Instructions to follow :: Return only the lines from the top of the material through the line marked by "[Library Laser] (104, 67)", unaltered.

Given records ::
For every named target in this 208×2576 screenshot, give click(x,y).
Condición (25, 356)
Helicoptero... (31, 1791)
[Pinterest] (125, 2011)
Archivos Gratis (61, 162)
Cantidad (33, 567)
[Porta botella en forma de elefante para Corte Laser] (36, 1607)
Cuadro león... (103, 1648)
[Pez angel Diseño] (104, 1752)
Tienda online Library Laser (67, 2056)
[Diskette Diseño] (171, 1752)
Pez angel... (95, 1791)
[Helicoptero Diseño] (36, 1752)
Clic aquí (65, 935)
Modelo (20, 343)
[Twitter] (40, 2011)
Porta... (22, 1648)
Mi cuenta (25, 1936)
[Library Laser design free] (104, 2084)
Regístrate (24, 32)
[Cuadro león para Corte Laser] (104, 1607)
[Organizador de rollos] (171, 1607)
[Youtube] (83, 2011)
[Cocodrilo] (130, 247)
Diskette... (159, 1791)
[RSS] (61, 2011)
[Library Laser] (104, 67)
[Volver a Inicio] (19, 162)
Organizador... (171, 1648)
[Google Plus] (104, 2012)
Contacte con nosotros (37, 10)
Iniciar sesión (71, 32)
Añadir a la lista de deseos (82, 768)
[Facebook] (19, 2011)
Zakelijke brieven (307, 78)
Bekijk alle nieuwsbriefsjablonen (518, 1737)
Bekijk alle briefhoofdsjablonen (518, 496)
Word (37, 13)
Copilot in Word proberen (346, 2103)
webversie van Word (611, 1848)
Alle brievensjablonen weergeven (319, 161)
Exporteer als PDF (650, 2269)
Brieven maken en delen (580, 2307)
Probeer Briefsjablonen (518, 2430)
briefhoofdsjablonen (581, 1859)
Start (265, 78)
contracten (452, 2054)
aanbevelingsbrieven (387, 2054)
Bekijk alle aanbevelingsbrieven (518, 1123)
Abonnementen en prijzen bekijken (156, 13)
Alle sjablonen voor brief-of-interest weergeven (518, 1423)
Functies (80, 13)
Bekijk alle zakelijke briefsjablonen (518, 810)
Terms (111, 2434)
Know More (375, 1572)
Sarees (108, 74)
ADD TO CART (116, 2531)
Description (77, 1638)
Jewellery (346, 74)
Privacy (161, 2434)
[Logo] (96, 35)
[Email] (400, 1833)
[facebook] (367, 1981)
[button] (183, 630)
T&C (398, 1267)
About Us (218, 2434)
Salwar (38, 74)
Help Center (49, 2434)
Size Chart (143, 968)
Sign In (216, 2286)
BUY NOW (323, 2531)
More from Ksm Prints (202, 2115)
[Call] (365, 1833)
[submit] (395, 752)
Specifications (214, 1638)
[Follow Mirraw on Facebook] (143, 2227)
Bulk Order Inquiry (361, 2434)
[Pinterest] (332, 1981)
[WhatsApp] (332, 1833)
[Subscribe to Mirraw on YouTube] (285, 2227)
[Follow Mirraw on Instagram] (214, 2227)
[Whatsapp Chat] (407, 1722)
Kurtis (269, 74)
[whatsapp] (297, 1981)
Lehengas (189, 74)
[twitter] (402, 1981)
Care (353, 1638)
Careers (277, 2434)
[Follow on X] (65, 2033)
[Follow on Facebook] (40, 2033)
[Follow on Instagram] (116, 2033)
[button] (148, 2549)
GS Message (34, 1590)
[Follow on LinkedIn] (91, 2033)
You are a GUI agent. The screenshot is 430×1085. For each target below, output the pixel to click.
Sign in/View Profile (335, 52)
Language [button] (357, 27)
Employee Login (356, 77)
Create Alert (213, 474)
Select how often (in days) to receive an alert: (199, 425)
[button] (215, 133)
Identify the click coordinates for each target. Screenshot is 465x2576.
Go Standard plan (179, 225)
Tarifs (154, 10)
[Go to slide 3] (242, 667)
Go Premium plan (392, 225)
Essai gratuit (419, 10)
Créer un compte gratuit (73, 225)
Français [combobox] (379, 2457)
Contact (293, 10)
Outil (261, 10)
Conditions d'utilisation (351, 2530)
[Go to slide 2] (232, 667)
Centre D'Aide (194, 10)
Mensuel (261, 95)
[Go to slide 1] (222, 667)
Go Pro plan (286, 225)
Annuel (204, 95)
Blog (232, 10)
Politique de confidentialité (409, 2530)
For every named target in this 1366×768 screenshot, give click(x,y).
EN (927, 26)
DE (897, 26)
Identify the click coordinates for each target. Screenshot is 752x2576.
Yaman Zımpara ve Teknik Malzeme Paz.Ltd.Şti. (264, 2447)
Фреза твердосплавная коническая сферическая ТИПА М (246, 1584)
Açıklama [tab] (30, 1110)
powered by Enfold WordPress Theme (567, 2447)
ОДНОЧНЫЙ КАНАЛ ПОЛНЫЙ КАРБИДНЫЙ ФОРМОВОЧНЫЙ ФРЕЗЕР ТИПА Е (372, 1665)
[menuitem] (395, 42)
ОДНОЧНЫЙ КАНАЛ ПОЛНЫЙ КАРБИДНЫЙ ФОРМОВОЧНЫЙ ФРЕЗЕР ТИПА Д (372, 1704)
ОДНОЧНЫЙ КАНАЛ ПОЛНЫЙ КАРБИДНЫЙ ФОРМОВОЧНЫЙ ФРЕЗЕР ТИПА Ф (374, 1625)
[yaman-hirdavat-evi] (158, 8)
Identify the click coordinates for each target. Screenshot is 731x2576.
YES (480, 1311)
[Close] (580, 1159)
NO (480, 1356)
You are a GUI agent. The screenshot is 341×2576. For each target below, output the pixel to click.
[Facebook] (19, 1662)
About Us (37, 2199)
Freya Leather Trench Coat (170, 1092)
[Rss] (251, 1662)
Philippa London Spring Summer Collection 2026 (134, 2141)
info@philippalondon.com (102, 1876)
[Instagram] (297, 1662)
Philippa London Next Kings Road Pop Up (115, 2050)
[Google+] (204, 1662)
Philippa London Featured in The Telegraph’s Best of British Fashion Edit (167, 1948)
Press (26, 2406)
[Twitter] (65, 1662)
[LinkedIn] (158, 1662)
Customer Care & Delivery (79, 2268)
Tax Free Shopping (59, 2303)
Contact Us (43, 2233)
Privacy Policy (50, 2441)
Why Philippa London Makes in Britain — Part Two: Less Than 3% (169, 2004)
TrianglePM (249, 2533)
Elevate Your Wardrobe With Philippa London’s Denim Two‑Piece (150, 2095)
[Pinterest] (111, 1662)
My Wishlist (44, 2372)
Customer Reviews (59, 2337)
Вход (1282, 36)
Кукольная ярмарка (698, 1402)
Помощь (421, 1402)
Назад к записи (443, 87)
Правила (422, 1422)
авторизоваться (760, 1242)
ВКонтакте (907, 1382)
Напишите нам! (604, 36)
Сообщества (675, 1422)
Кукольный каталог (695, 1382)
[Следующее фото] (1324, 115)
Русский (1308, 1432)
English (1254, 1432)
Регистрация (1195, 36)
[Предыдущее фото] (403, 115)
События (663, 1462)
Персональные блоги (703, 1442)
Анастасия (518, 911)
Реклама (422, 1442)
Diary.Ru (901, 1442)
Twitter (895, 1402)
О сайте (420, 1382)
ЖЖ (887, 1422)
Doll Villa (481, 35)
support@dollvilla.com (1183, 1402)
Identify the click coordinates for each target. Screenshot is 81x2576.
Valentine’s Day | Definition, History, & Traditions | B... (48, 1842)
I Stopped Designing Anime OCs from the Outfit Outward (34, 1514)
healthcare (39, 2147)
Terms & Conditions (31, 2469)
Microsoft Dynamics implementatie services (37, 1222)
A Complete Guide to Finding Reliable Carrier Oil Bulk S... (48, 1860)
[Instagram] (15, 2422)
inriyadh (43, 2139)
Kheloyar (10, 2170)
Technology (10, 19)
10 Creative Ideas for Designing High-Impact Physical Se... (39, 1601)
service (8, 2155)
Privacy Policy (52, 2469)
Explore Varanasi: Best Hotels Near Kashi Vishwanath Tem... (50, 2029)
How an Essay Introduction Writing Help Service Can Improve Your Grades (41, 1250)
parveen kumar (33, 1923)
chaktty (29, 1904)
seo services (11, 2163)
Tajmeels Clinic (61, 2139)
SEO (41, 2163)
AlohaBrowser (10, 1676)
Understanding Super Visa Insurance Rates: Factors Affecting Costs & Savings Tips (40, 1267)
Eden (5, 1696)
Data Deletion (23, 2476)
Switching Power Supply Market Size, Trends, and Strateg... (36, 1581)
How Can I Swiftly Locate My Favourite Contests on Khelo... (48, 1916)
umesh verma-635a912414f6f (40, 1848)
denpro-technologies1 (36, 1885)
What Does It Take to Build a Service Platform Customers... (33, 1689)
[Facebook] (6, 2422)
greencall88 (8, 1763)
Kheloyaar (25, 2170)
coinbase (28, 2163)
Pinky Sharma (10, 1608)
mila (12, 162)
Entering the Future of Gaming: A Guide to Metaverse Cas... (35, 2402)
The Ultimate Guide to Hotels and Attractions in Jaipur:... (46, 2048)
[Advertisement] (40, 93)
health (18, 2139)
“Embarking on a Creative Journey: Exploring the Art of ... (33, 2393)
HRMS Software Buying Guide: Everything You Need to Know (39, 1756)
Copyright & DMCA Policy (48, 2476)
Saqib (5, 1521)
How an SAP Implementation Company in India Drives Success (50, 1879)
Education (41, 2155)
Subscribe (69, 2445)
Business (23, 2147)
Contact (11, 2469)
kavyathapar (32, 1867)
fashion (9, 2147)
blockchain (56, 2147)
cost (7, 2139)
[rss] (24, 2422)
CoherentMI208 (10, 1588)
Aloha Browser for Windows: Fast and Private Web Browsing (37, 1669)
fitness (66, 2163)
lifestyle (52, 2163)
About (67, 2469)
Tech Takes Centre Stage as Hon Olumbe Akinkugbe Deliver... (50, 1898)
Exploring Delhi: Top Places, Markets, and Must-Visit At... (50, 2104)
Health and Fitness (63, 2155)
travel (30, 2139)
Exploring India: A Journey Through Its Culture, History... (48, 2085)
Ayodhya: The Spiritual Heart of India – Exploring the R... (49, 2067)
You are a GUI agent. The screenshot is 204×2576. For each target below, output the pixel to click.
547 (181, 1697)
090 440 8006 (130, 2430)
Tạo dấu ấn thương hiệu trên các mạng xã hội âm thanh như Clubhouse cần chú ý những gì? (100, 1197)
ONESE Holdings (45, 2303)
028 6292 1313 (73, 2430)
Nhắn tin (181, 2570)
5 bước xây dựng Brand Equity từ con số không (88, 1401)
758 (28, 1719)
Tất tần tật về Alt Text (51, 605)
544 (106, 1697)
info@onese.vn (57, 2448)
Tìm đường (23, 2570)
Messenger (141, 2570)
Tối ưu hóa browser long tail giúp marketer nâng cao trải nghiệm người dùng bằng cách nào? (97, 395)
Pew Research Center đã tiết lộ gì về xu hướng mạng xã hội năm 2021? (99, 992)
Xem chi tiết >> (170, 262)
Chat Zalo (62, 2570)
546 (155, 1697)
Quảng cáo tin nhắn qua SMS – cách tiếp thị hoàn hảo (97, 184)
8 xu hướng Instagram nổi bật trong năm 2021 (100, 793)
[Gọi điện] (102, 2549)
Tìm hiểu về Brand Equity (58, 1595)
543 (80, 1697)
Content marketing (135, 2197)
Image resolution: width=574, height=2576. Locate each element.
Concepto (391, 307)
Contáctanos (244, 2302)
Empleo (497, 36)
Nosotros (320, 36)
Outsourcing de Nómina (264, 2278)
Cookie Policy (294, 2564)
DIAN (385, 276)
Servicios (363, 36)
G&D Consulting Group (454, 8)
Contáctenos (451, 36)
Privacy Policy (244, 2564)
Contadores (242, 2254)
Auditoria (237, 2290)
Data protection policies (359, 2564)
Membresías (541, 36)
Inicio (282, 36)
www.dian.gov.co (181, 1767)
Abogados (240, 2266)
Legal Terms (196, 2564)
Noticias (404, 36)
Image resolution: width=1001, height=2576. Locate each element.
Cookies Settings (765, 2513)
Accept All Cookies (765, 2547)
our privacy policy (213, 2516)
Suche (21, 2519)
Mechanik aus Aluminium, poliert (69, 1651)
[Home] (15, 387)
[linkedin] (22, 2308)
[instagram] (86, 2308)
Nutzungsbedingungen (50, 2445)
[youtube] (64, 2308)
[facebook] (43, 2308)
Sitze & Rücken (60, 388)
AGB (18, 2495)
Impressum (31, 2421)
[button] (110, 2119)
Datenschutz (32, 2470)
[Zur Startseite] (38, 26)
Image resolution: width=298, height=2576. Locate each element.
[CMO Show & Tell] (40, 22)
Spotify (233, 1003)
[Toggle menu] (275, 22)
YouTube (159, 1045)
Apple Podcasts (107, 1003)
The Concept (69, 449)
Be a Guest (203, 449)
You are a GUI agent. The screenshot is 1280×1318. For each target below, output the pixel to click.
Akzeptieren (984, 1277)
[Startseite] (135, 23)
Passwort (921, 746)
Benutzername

Your solution ::
For every named target in this 208×2576 screenshot, give click(x,y).
Condición (25, 356)
Helicoptero... (31, 1791)
[Pinterest] (125, 2011)
Archivos Gratis (61, 162)
Cantidad (33, 567)
[Porta botella en forma de elefante para Corte Laser] (36, 1607)
Cuadro león... (103, 1648)
[Pez angel Diseño] (104, 1752)
Tienda online Library Laser (67, 2056)
[Diskette Diseño] (171, 1752)
Pez angel... (95, 1791)
[Helicoptero Diseño] (36, 1752)
Clic aquí (65, 935)
Modelo (20, 343)
[Twitter] (40, 2011)
Porta... (22, 1648)
Mi cuenta (25, 1936)
[Library Laser design free] (104, 2084)
Regístrate (24, 32)
[Cuadro león para Corte Laser] (104, 1607)
[Organizador de rollos] (171, 1607)
[Youtube] (83, 2011)
[Cocodrilo] (130, 247)
Diskette... (159, 1791)
[RSS] (61, 2011)
[Library Laser] (104, 67)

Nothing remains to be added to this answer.